Miners on Eligius suffered no monetary loss since merged mining does not affect the hashing power on the primary network and this is an excellent example of a pool operator performing merged mining without the consent of the miners.

Eligius miners were not consulted prior to the attack and it's been stated publicly by at least a few major players in Eligius' network that they do not approve of the attack. Eligius states that his major motivation was to prevent the damage caused by the pump-and-dump schemes that most of the alternate currencies typically represent - a large number of coins premined or mined by early adopters which get sold off rapidly, collapsing the altcoin's new economy and effectively destroying the project. He incorrectly referred to them as "pyramid schemes" though, in at least a few cases, he is probably correct as identifying some altcoins as "schemes" or "scams."

Even some miners (myself included) who agree with Luke Jr's assessment of the altcoin pump-and-dump scenarios disapprove of Eligius' actions since the attack happened without the consent of those actually responsible for it, even when such consent would likely have been given. There is, simply put, a great deal of resentment about not being asked or given any option.

That said, the effect seems to have been felt quite little by Eligius regardless of public opinion surrounding the fallout. At the time of the incident, Eligius was reporting combined hashrates of ~250GH/s and today is reporting hashrates upward of 440GH/s. However much this may have hurt public opinion, it certainly hasn't hurt business.

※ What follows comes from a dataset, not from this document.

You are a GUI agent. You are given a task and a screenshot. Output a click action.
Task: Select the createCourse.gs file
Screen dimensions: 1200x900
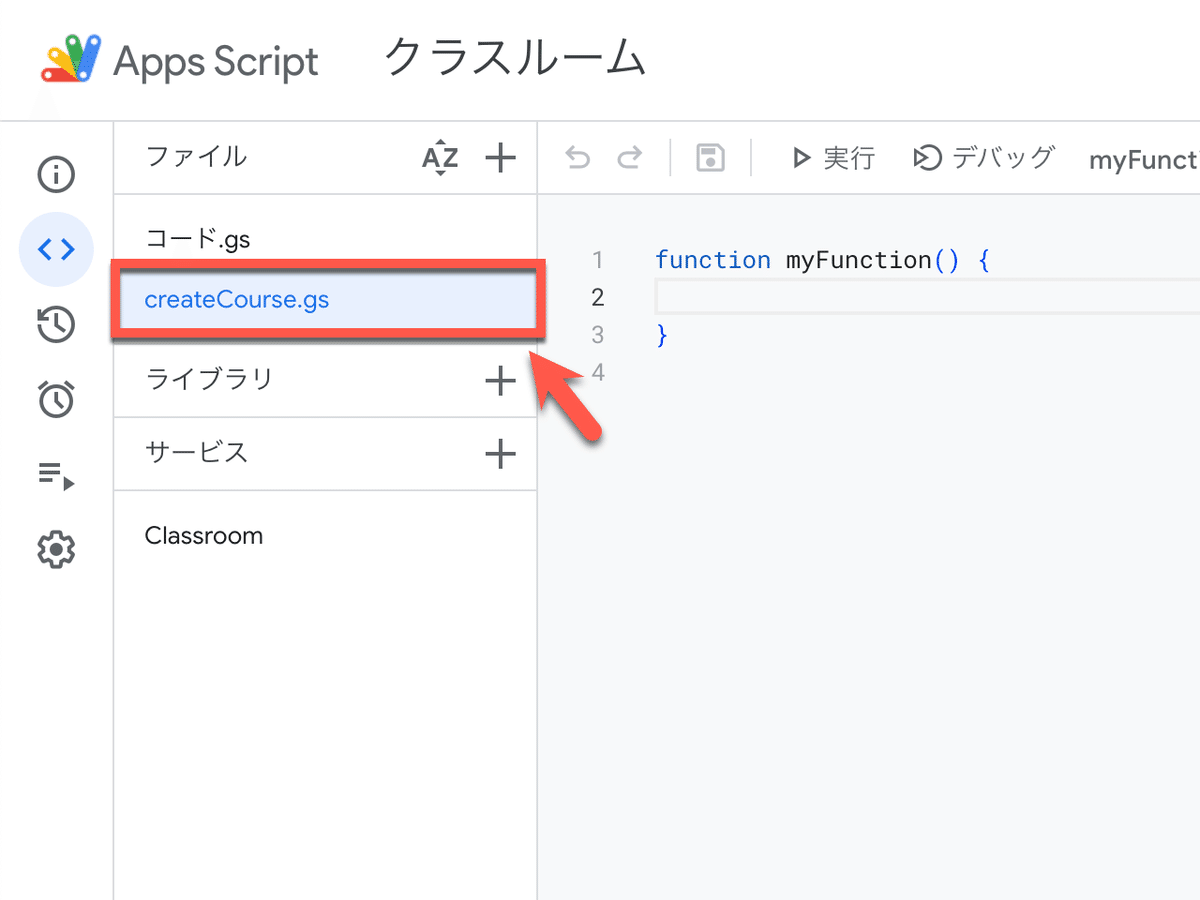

Edit: Since certain people are disputing the above, here are some references:

Here's LukeJr directly admitting on the forums that he "foiled the scammers" suggesting that miners might leave Eligius due to his misuse of power.

He has since backtracked and claims that he didn't actually use Eligius' hashpower to perform the attack, that he only used his own computers, but regardless of the methodology this is a Bitcoin core dev who is directly and admittedly responsible for the intentional destruction of an altcoin, an act that caused probable financial loss to many innocent users and that likely contravenes multiple computer crime laws in multiple jurisdictions.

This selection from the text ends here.